With your data in structured JSON, you can now build applications or agents that leverage this knowledge. Here is an example of a simple app (Web Components) that implements the above end-to-end flow, allowing users to upload recipe documents and see extracted structured data and shopping lists.
Security, Privacy & Compliance
Running Mistral Document AI inside Azure AI Foundry provides:
- Regional data residency as documents are processed inside your selected Azure region. Data is not forwarded to external third‑party endpoints beyond Azure’s managed hosting.
- Enterprise isolation and governance alignment with standard Azure controls.
- Ability to apply Responsible AI tooling (content filtering, monitoring) to downstream agent operations.
- Content safety filters applied to document annotation outputs.

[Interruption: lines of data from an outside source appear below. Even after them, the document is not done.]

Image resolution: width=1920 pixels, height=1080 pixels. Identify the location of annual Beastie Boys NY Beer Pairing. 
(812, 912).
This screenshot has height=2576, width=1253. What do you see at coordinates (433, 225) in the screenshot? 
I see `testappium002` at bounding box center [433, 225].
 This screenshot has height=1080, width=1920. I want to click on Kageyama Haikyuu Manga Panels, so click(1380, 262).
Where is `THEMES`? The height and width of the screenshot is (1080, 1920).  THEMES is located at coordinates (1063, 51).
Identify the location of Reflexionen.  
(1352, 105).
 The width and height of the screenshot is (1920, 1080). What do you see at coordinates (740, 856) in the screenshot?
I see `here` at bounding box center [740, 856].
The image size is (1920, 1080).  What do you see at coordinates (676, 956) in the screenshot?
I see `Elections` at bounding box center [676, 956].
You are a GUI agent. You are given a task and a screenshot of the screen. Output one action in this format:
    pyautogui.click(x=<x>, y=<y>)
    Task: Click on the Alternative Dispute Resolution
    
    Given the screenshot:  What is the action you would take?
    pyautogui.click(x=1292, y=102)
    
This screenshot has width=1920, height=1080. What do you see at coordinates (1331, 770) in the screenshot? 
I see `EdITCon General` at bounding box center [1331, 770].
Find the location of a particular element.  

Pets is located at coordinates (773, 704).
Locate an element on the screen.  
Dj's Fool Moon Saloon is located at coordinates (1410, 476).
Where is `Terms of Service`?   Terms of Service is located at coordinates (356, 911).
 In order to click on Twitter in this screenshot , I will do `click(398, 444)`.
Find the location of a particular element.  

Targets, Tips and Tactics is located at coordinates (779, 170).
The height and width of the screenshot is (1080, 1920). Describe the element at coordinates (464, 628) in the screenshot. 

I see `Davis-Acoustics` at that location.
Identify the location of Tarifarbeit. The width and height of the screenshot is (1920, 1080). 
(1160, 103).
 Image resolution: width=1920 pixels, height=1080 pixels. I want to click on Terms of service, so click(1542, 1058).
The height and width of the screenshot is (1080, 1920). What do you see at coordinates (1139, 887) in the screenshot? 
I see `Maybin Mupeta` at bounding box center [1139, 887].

Note that OCR output itself does not have content safety enforcement by default.
- Selective self‑hosting for highly sensitive workloads, this way your data remains fully within your controlled environment.
Mistral Document AI enables a higher‑quality foundation for document‑driven AI features: better fidelity, multilingual support, structured outputs, and integration into Azure AI operational tooling. By preserving layout and enabling structured extractions, it reduces custom parsing overhead and accelerates agent and RAG development. The family recipe preservation scenario illustrates how unstructured cultural artifacts become actionable digital knowledge.